Finding Libby story follows sixty-something-year-old Pauline as she embarks on a nautical holiday along the canals of England. After living a refined and self-conscious life revolving around placating others, this trip is essentially an awakening for Pauline. It’s the first holiday she has ever been on, she is meeting new people, learning that she has a knack for handling the lock gates and even puts on a tiny bit of makeup.
It is certainly slow, both in delivery and plot development. While some may find this simply monotonous, others will find Pauline so subtle and endearing that the pace will not offend. The comedy is light, sweet and incredibly British, as Pauline takes you through all the motions of the faffing English middle-aged traveller, clearly concerned with doing the ‘respectable thing’. The plot unfolds as the route changes spontaneously and ends up taking Pauline to the town in which she grew up, unlocking gates of the past she has not dwelled upon in some time. The history of Pauline’s overly respectable parents and their tragic interference in her life is unfolded skilfully, with a light joke never too far away.
Written by and starring Kate Saffin, Finding Libby demonstrates subtle writing and even subtler acting. It not only tells a story how stories should be told, but reiterates how important it is to tell stories and not ‘try to forget’ about and suppress them, as Pauline’s parents would have her do. The relief in confronting her past and telling us about it is clearly troublesome but ultimately freeing for Pauline. Plus it makes for fantastic viewing.

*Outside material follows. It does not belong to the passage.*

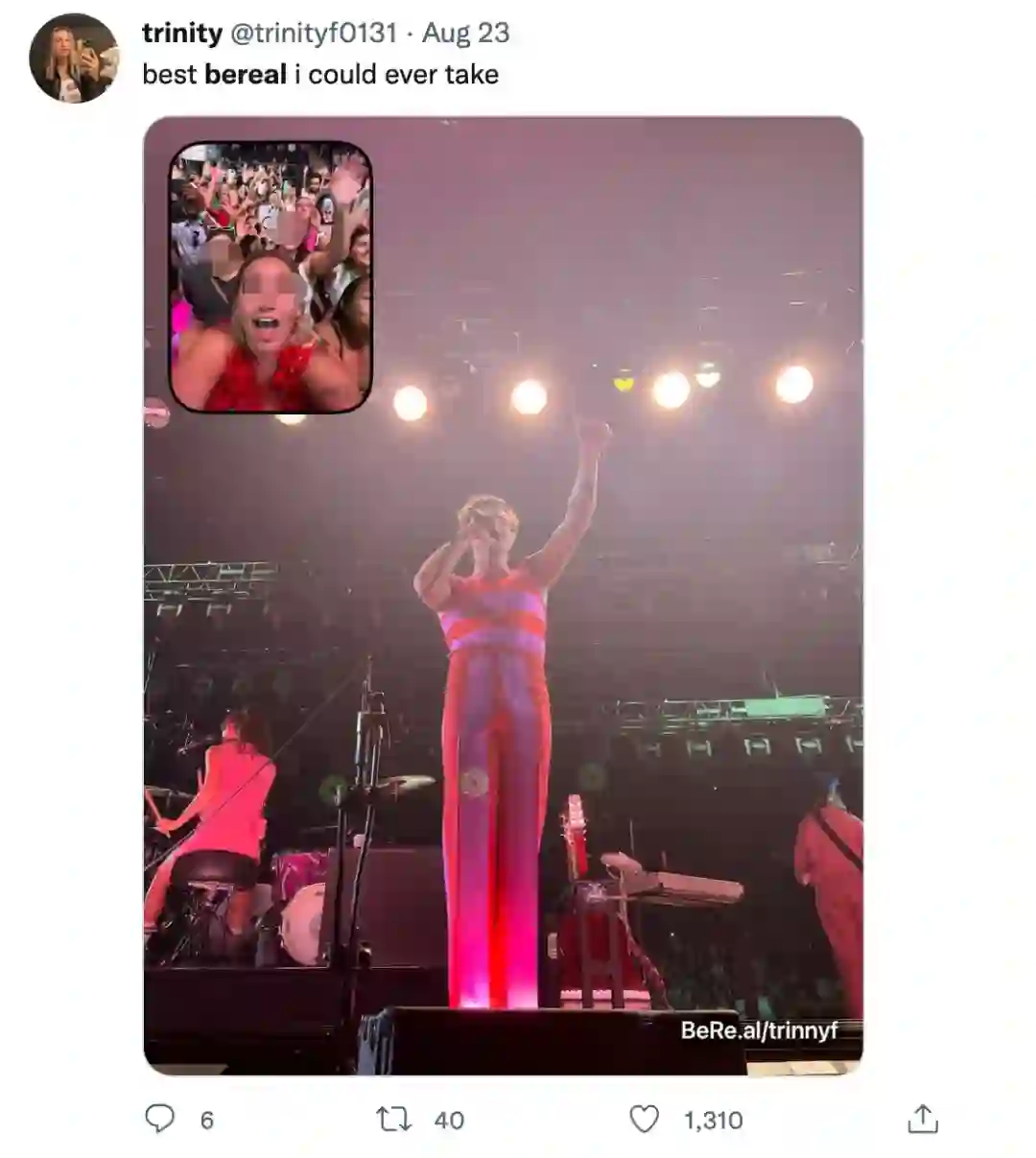
Task: Click the reply count showing 6
Action: click(206, 1120)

There is a great pressure on new writing to be topical, and it is refreshing to be reminded of the fact that old stories remain impactful for as long as there are people around still affected by them, perhaps for even longer. One of the cruise travellers, Eileen, remarks that ‘The sixties were only swinging on the surface’, and the play indeed makes criticisms of this era, exposing its dangerous juxtaposition of free sex and angry, tyrannical parents. What happened in the sixties is not an irrelevant topic – especially in the hands of Saffin, it’s riveting.
Finding Libby is best described as a wonderfully nuanced one-woman play with comic elements, rather than, as the program states, ‘A comedy without sentimentality’. While it is funny and unsentimental, the show’s real charm lies in its skilful presentation and dissection of Pauline’s character and her struggle to follow her heart while keeping in line with the times and maintaining family support - a struggle which many twentieth century women certainly faced. Unpretentious, down-to-earth and funny, Pauline’s plight can be readily felt by audiences, and it is certainly worth finding your way to Assembly Hall for Finding Libby, and watching as narrative gates are unlocked with the utmost skill and grace.